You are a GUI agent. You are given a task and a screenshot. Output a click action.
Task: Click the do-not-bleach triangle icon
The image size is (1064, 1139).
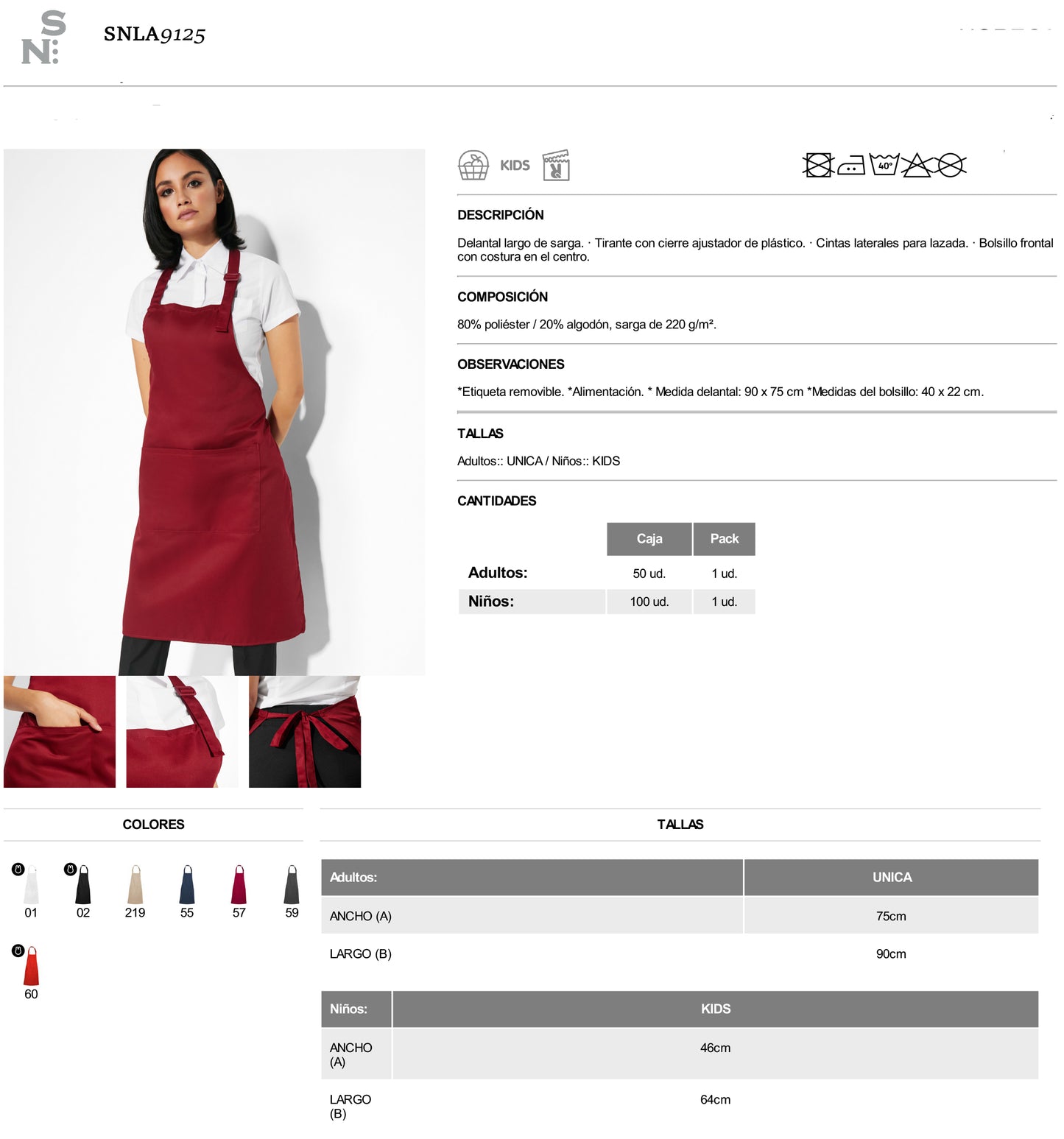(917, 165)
================
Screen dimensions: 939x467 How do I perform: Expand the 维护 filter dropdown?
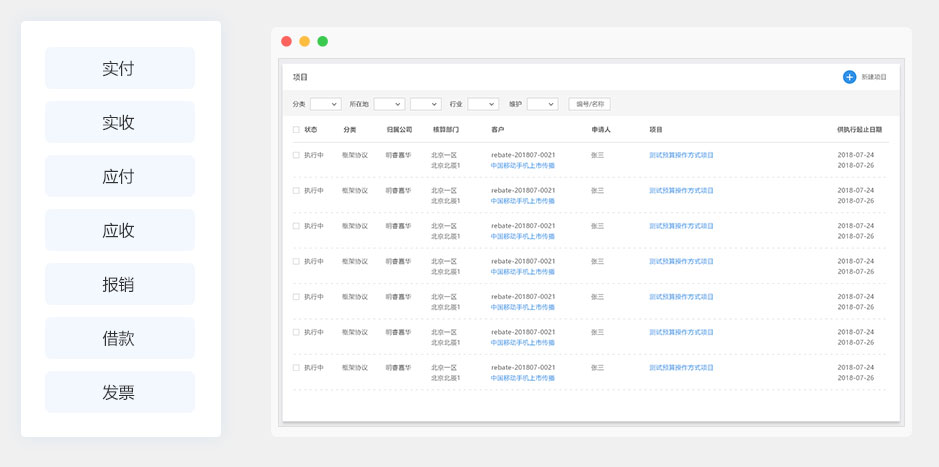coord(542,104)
================
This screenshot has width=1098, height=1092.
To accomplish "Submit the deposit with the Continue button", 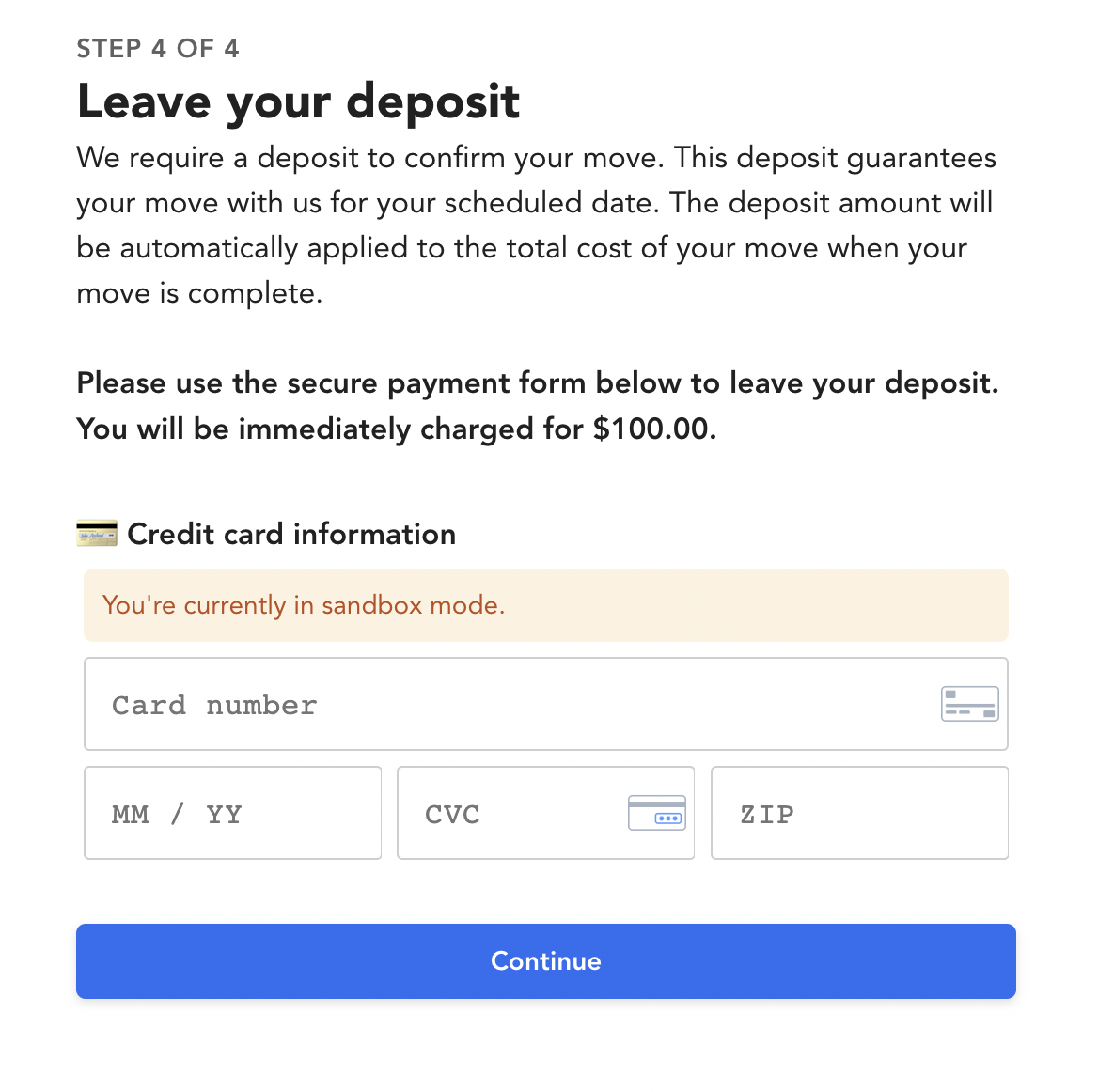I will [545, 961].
================
• [TASK DIRECTIONS]:
The lines that contain the word "screenshot" are wanted; copy each of them from the records.

• [RESPONSE BELOW]:
You are a GUI agent. You are given a task and a screenshot. Output a click action.
This screenshot has width=1098, height=1092.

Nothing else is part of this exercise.